Work request: Where does the word "computer" show up in the data? Please find each such line and copy it.
------------------------------------
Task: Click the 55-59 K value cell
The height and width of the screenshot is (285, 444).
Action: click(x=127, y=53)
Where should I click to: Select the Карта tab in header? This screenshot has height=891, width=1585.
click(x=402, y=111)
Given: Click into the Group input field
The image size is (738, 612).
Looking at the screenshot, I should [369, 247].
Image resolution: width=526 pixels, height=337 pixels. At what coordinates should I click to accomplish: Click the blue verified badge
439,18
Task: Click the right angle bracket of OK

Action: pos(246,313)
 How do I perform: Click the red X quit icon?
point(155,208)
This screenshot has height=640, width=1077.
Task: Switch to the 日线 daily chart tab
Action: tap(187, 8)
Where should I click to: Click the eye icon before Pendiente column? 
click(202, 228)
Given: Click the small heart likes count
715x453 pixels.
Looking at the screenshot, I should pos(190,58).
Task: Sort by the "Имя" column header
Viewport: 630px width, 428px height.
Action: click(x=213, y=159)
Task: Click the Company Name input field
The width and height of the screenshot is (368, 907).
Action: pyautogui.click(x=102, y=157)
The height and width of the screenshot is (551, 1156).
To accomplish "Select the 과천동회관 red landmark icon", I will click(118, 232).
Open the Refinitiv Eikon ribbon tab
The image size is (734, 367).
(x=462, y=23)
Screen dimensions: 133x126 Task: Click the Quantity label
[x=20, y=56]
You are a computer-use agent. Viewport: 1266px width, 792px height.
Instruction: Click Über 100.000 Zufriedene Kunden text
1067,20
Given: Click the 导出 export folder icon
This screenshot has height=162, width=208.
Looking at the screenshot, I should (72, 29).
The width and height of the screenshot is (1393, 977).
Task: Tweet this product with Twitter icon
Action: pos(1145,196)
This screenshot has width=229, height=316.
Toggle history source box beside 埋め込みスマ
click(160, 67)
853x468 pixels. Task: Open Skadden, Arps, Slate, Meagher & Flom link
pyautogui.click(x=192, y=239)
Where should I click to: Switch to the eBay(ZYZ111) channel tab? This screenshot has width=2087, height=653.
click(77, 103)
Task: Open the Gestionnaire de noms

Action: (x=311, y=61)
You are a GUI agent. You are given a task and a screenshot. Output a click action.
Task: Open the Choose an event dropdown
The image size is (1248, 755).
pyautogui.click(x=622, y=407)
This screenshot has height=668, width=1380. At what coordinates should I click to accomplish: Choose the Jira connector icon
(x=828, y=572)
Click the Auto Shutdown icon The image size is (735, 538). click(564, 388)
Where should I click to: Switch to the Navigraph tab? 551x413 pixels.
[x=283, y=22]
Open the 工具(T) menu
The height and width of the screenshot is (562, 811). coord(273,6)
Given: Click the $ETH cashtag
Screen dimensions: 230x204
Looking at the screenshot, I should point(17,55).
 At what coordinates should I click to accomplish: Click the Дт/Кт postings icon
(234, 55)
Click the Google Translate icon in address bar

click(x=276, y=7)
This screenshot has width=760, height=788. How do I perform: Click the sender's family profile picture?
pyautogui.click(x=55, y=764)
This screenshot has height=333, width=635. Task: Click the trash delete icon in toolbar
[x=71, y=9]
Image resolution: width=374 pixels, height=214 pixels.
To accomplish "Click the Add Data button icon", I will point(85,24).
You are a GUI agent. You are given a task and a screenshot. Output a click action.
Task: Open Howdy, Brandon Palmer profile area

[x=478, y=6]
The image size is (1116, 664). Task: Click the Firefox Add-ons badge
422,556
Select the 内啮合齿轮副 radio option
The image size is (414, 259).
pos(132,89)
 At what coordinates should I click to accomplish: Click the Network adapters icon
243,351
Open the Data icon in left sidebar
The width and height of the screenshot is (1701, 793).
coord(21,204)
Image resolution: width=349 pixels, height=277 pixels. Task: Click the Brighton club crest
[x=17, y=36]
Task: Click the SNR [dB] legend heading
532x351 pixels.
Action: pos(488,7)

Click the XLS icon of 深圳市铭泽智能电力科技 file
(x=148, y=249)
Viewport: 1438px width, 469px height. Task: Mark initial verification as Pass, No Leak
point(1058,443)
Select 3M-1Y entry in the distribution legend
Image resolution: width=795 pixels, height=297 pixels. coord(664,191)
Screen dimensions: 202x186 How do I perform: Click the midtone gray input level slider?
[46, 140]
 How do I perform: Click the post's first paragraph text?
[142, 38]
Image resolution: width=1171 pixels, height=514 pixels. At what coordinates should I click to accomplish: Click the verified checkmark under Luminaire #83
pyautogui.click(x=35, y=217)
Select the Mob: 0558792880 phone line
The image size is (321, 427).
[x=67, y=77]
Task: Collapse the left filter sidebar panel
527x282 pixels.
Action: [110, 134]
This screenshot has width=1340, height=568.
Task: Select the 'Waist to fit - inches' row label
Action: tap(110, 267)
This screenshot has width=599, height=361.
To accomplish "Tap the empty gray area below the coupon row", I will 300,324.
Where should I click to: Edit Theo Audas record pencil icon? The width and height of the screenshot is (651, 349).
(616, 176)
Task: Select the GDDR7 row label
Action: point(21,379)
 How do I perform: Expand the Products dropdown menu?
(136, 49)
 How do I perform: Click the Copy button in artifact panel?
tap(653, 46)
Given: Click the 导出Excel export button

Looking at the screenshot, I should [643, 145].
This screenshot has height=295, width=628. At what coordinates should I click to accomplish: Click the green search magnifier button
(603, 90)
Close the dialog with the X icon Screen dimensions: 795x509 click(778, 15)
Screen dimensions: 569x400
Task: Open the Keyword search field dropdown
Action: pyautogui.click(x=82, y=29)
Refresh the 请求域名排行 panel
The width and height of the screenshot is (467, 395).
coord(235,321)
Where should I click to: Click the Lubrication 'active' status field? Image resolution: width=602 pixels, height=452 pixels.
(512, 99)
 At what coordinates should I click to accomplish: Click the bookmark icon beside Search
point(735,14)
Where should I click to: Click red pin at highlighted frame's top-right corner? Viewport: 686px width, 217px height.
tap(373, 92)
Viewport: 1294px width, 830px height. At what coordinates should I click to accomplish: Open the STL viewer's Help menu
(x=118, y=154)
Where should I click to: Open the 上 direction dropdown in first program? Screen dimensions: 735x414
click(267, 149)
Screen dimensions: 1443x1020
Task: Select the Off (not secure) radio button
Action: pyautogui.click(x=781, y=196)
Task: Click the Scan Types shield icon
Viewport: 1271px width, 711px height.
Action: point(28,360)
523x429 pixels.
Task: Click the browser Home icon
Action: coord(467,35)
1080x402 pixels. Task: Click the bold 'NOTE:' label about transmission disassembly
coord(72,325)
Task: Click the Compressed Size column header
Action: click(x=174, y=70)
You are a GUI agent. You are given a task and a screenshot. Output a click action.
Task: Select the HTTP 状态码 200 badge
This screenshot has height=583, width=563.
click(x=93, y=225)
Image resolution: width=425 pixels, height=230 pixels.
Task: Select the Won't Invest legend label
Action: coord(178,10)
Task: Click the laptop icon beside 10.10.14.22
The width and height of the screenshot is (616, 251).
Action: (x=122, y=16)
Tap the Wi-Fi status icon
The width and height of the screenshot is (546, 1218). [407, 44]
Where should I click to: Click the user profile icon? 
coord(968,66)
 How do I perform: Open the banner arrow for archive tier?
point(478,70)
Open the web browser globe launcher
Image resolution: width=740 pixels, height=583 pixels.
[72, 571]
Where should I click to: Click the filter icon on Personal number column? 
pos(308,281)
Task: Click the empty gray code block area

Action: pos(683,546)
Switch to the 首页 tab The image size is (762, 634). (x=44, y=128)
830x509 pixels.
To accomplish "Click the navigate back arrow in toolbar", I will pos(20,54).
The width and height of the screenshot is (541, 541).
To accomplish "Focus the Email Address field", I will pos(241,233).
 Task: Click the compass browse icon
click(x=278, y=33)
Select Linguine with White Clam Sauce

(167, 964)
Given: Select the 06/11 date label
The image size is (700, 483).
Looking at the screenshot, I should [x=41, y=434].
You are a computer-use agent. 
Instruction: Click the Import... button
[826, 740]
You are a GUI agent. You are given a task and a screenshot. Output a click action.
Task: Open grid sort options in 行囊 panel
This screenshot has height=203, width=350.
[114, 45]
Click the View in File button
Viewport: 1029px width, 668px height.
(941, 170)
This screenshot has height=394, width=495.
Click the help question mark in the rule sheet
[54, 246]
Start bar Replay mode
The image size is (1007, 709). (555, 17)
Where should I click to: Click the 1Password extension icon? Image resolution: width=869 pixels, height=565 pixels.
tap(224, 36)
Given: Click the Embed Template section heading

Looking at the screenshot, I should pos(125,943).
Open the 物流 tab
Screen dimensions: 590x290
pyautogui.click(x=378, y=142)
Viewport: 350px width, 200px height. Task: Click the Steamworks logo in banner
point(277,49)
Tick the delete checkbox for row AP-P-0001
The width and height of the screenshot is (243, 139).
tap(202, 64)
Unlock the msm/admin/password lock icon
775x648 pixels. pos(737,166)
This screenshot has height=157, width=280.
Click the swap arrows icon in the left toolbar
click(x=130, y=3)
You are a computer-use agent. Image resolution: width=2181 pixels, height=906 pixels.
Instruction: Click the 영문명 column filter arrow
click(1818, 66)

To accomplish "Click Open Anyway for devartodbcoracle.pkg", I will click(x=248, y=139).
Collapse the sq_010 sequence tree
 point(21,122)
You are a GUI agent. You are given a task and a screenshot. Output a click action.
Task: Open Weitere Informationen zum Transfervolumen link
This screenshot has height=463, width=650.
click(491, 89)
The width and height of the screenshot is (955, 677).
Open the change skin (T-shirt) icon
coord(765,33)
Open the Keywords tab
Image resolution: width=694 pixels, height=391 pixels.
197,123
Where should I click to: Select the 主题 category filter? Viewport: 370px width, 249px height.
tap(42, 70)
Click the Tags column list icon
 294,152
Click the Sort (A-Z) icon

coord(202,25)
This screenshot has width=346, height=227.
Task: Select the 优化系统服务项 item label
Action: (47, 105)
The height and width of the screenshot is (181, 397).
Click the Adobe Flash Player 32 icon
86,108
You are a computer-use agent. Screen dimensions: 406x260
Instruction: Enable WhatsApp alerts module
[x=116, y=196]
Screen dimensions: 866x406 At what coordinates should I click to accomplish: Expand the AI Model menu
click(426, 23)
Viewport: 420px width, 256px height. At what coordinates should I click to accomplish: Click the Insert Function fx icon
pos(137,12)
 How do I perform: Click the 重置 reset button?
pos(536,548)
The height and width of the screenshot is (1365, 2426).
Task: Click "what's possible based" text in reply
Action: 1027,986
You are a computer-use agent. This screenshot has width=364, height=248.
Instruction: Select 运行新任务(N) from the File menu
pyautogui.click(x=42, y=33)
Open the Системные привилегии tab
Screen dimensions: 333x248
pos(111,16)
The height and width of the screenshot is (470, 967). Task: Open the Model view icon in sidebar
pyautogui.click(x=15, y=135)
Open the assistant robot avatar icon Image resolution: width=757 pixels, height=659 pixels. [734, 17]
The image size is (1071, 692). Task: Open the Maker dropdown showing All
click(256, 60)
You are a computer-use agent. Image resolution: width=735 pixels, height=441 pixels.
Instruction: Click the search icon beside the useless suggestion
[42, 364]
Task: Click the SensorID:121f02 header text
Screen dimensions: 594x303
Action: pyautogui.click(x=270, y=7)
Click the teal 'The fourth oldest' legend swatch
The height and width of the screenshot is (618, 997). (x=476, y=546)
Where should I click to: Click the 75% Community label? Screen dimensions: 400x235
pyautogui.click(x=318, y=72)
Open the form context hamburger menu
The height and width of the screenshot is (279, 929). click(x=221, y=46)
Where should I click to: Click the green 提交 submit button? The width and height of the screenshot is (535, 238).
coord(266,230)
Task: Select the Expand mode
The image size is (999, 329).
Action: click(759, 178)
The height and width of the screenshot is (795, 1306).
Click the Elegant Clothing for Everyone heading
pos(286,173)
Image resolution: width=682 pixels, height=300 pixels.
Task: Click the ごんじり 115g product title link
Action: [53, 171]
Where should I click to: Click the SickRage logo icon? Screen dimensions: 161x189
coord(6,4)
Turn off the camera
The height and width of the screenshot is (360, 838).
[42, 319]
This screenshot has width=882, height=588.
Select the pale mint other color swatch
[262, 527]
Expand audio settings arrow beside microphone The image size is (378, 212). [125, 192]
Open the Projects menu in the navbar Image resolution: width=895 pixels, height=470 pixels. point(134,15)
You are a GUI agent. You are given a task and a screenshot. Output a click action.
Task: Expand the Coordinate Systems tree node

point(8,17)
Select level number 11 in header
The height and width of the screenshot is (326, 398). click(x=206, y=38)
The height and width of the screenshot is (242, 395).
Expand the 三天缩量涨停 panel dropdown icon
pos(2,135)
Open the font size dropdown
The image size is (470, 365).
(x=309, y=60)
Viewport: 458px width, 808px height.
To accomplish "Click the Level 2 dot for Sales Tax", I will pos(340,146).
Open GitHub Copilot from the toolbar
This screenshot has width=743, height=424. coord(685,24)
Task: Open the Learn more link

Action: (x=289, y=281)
------------------------------------
The answer:
You are a computer-use agent. Viewport: 1266px width, 792px height.
You are a computer-use agent. 
You are a computer-use agent. Image resolution: width=2181 pixels, height=906 pixels.
You are a computer-use agent. Screen dimensions: 406x260
You are a computer-use agent. This screenshot has width=364, height=248.
You are a computer-use agent. Image resolution: width=735 pixels, height=441 pixels.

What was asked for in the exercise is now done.